--- Aim of the task ---
Below are some records; print every one of them exactly.
#### Data extract ####
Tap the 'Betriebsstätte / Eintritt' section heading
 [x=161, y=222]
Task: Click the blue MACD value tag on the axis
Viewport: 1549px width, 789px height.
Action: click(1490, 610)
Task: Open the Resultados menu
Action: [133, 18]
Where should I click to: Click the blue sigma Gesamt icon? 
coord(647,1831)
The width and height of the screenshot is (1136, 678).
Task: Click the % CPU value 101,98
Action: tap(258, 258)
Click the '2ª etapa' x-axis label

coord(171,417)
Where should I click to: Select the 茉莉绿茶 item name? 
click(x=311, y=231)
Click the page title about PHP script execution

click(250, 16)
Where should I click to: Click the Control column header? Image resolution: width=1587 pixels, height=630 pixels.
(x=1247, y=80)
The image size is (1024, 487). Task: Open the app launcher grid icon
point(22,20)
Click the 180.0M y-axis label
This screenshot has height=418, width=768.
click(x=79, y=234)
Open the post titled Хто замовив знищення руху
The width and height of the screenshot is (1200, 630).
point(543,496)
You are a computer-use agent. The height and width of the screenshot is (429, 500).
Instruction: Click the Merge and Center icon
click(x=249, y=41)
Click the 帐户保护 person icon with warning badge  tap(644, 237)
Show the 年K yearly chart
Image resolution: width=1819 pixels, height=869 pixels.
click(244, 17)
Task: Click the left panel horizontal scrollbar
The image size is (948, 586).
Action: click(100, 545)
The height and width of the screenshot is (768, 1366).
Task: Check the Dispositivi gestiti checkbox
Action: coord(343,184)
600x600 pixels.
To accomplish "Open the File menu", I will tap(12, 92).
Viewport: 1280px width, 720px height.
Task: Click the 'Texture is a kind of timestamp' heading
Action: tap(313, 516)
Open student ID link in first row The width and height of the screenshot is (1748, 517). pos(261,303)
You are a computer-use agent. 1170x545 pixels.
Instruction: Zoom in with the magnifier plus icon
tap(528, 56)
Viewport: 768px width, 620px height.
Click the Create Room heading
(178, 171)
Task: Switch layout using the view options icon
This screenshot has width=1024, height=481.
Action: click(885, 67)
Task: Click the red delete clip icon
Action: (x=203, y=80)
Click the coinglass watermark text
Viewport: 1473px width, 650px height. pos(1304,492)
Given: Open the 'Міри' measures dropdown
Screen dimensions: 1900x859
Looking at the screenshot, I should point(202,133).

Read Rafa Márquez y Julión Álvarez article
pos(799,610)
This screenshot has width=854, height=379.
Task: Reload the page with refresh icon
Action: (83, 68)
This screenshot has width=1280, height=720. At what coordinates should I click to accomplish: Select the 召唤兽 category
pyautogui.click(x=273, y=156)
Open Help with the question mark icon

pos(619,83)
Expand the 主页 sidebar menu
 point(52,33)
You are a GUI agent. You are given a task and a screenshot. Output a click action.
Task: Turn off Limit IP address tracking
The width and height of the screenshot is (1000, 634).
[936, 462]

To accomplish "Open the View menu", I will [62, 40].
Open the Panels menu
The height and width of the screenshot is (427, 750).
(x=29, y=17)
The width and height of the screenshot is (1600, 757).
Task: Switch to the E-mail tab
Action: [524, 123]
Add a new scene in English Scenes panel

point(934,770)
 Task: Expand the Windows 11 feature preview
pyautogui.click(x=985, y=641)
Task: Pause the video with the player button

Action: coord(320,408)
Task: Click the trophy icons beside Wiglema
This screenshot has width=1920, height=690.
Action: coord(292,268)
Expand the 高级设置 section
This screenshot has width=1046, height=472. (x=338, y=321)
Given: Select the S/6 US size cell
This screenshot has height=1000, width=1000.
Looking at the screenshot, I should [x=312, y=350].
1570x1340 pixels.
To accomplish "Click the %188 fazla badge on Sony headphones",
####
--- Result below ---
Tap the 'Betriebsstätte / Eintritt' section heading
 [x=161, y=222]
Task: Click the blue MACD value tag on the axis
Viewport: 1549px width, 789px height.
Action: click(1490, 610)
Task: Open the Resultados menu
Action: [133, 18]
Where should I click to: Click the blue sigma Gesamt icon? 
coord(647,1831)
The width and height of the screenshot is (1136, 678).
Task: Click the % CPU value 101,98
Action: tap(258, 258)
Click the '2ª etapa' x-axis label

coord(171,417)
Where should I click to: Select the 茉莉绿茶 item name? 
click(x=311, y=231)
Click the page title about PHP script execution

click(250, 16)
Where should I click to: Click the Control column header? Image resolution: width=1587 pixels, height=630 pixels.
(x=1247, y=80)
The image size is (1024, 487). Task: Open the app launcher grid icon
point(22,20)
Click the 180.0M y-axis label
This screenshot has height=418, width=768.
click(x=79, y=234)
Open the post titled Хто замовив знищення руху
The width and height of the screenshot is (1200, 630).
point(543,496)
You are a computer-use agent. The height and width of the screenshot is (429, 500).
Instruction: Click the Merge and Center icon
click(x=249, y=41)
Click the 帐户保护 person icon with warning badge  tap(644, 237)
Show the 年K yearly chart
Image resolution: width=1819 pixels, height=869 pixels.
click(244, 17)
Task: Click the left panel horizontal scrollbar
The image size is (948, 586).
Action: click(100, 545)
The height and width of the screenshot is (768, 1366).
Task: Check the Dispositivi gestiti checkbox
Action: coord(343,184)
600x600 pixels.
To accomplish "Open the File menu", I will tap(12, 92).
Viewport: 1280px width, 720px height.
Task: Click the 'Texture is a kind of timestamp' heading
Action: tap(313, 516)
Open student ID link in first row The width and height of the screenshot is (1748, 517). pos(261,303)
You are a computer-use agent. 1170x545 pixels.
Instruction: Zoom in with the magnifier plus icon
tap(528, 56)
Viewport: 768px width, 620px height.
Click the Create Room heading
(178, 171)
Task: Switch layout using the view options icon
This screenshot has width=1024, height=481.
Action: click(885, 67)
Task: Click the red delete clip icon
Action: (x=203, y=80)
Click the coinglass watermark text
Viewport: 1473px width, 650px height. pos(1304,492)
Given: Open the 'Міри' measures dropdown
Screen dimensions: 1900x859
Looking at the screenshot, I should point(202,133).

Read Rafa Márquez y Julión Álvarez article
pos(799,610)
This screenshot has width=854, height=379.
Task: Reload the page with refresh icon
Action: (83, 68)
This screenshot has width=1280, height=720. At what coordinates should I click to accomplish: Select the 召唤兽 category
pyautogui.click(x=273, y=156)
Open Help with the question mark icon

pos(619,83)
Expand the 主页 sidebar menu
 point(52,33)
You are a GUI agent. You are given a task and a screenshot. Output a click action.
Task: Turn off Limit IP address tracking
The width and height of the screenshot is (1000, 634).
[936, 462]

To accomplish "Open the View menu", I will [62, 40].
Open the Panels menu
The height and width of the screenshot is (427, 750).
(x=29, y=17)
The width and height of the screenshot is (1600, 757).
Task: Switch to the E-mail tab
Action: [524, 123]
Add a new scene in English Scenes panel

point(934,770)
 Task: Expand the Windows 11 feature preview
pyautogui.click(x=985, y=641)
Task: Pause the video with the player button

Action: coord(320,408)
Task: Click the trophy icons beside Wiglema
This screenshot has width=1920, height=690.
Action: coord(292,268)
Expand the 高级设置 section
This screenshot has width=1046, height=472. (x=338, y=321)
Given: Select the S/6 US size cell
This screenshot has height=1000, width=1000.
Looking at the screenshot, I should [x=312, y=350].
1570x1340 pixels.
To accomplish "Click the %188 fazla badge on Sony headphones",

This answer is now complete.